Eric Dor met, cependant, en avant d’autres risques qui réduiraient l’impact du CSPP sur l’économie. « Il n’est pas à exclure que les investisseurs, plutôt que d’utiliser les fonds de la BCE pour investir sur d’autres segments du marché européen décident d’aller dans d’autres juridictions où la liquidité est supérieure et les taux plus élevés », avance-t-il. Ainsi, que fera un agent économique venant de vendre des titres à la BCE et ayant le choix entre un investissement dans une PME européenne, ce qui est fort illiquide et assez risqué, et dans une obligation d’entreprise étasunienne, titre très liquide d’une société présente dans une économie plus dynamique que la zone euro ? Certes, le taux de change peut jouer en faveur de la première option. Mais, on le sait, l’euro se montre extraordinairement coriace face au dollar et, l’effet change peut ne pas être un élément assez dissuasif. « On a déjà vu une partie des effets de la politique de rachats d’obligations sécurisées de la BCE se reporter au Royaume-Uni ou en Suède », remarque Eric Dor.

Deuxième risque : les entreprises pourraient utiliser cette nouvelle manne du marché obligataire pour d’autres usages que l’investissement, notamment des rachats d’actions ou des opérations de fusions-acquisitions. « C’est ce qu’on a constaté aux Etats-Unis et cela ne produit pas alors les effets désirés sur la demande et l’inflation », estime Eric Dor.

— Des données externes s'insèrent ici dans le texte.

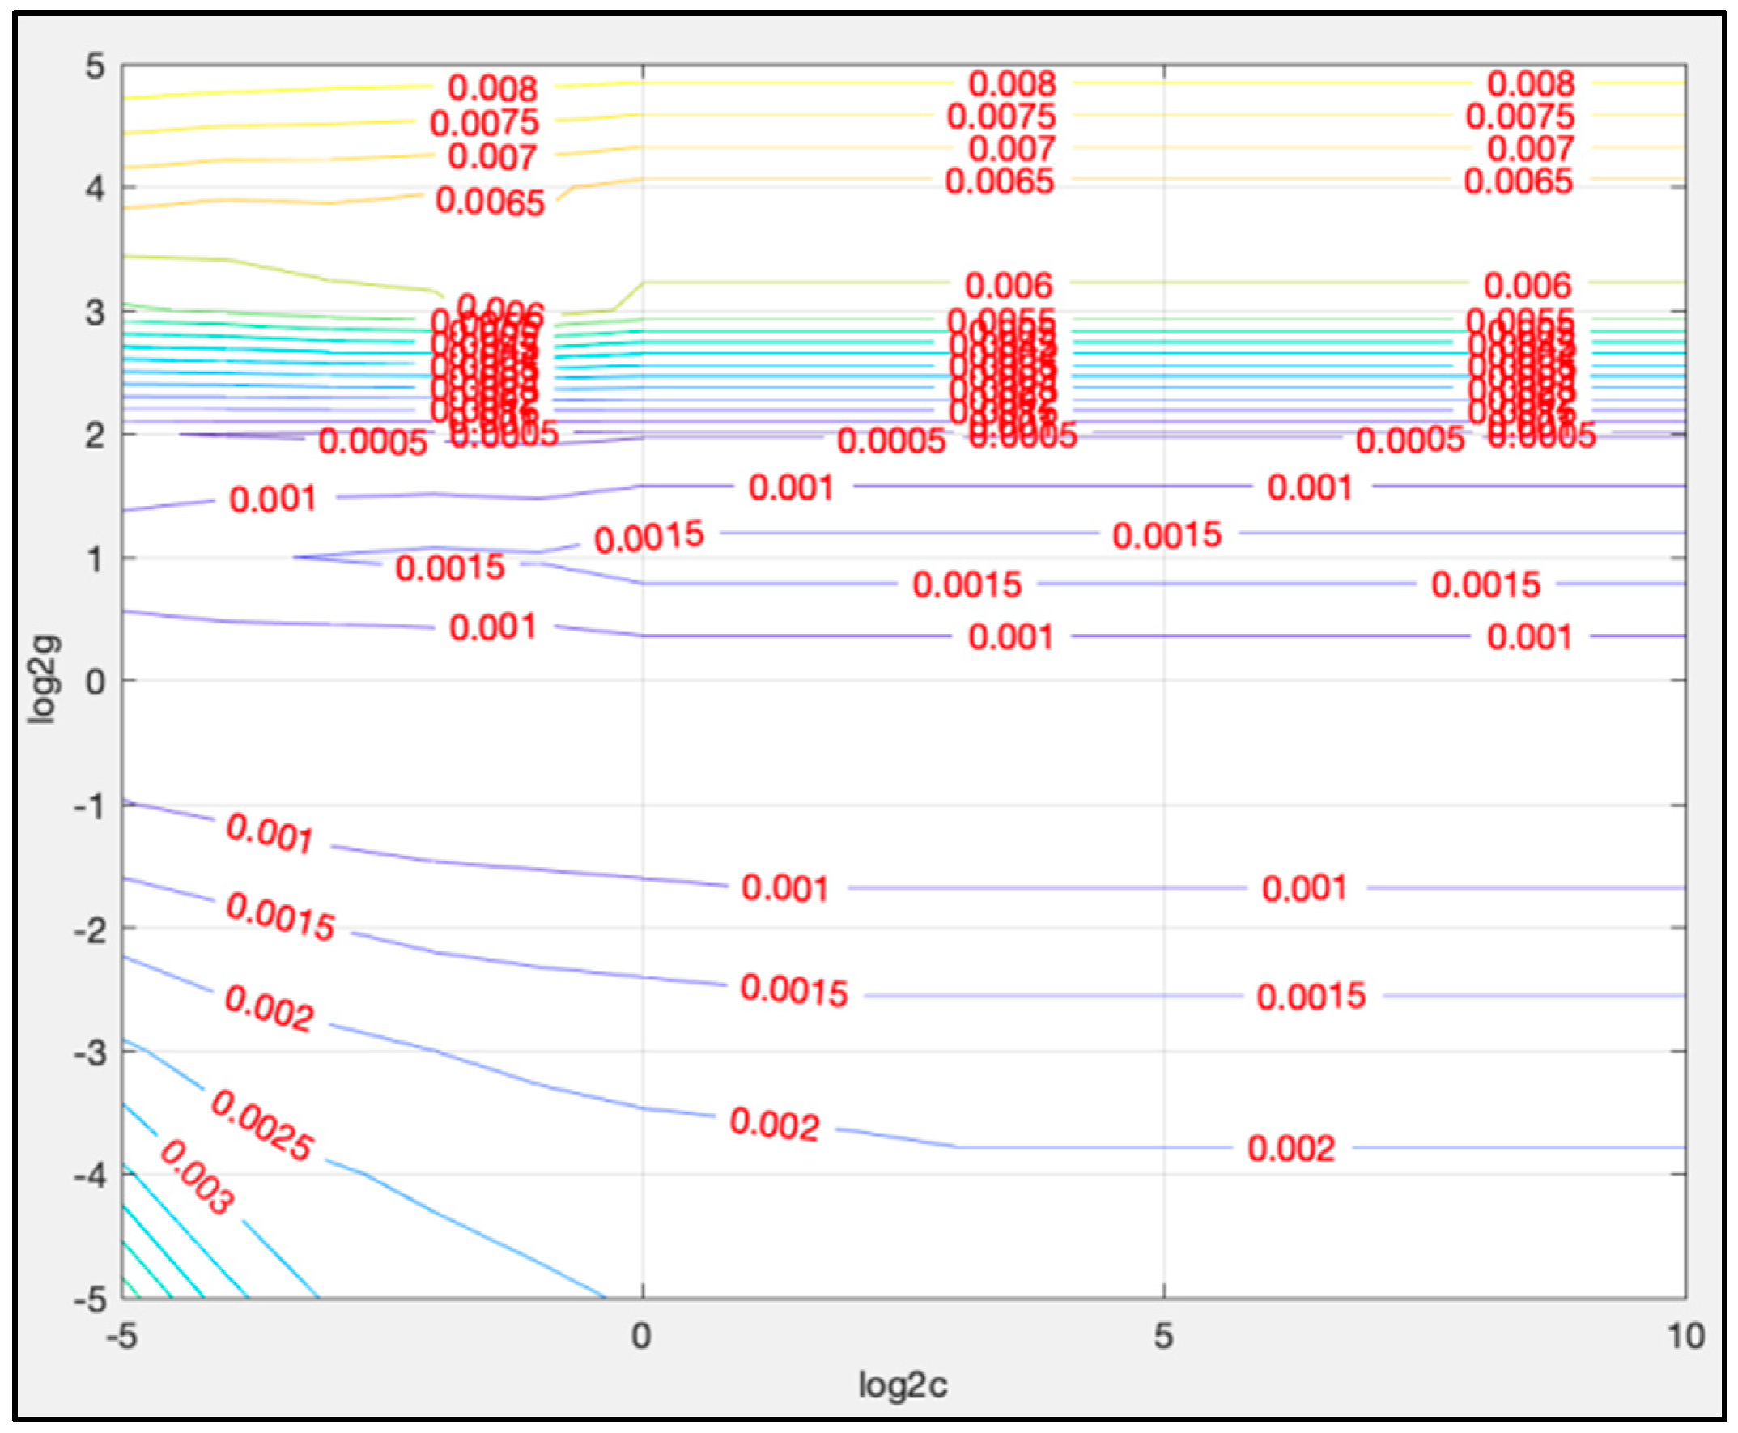
Task: Click the x-axis tick label 5
Action: 1163,1336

La croyance qui fonde l’action de la BCE

En réalité, dans les deux cas, le problème est le même. L’action de la BCE s’appuie sur une croyance : la baisse des taux est un stimulus suffisant pour provoquer l’acte d’investissement d’une entreprise. Or, « historiquement, rien ne le prouve », affirme Eric Dor. Ce qui provoque l’acte d’investissement, c’est la perspective de croissance et la capacité d’envisager un profit, donc une certaine possibilité de former ses prix. Aujourd’hui, les perspectives de croissance et d’inflation sont trop faibles. Agir sur les taux pourrait donc n’avoir qu’un impact marginal, s’il n’y a pas d’effet d’entraînement d’une vraie relance ou d’un plan de financement direct d’investissements concrets. Bref, la BCE se retrouve en permanence face à ses propres limites et sa propre solitude.

Comment en sortir ?

L’ennui, c’est que, se retrouvant esseulée, la BCE renforce une politique de rachats risquée et dont il est de plus en plus difficile de sortir. Une fois habituée à recevoir 5 milliards d’euros par mois, le marché obligataire résistera-t-il à la sortie du marché de la banque centrale ? Qu’adviendra-t-il alors des bilans bancaires où dorment des titres obligataires qui, alors, vont perdre subitement de la valeur ? La situation pourrait devenir explosive. « On sait que les crises financières surviennent après des revirements de banques centrales, mais, cette fois, leur marge de manœuvre est très réduite », s’inquiète Eric Dor. Le succès du CSPP est incertain et, déjà, le risque lié à sa fin – programmée aujourd’hui en mars prochain – hante déjà les esprits.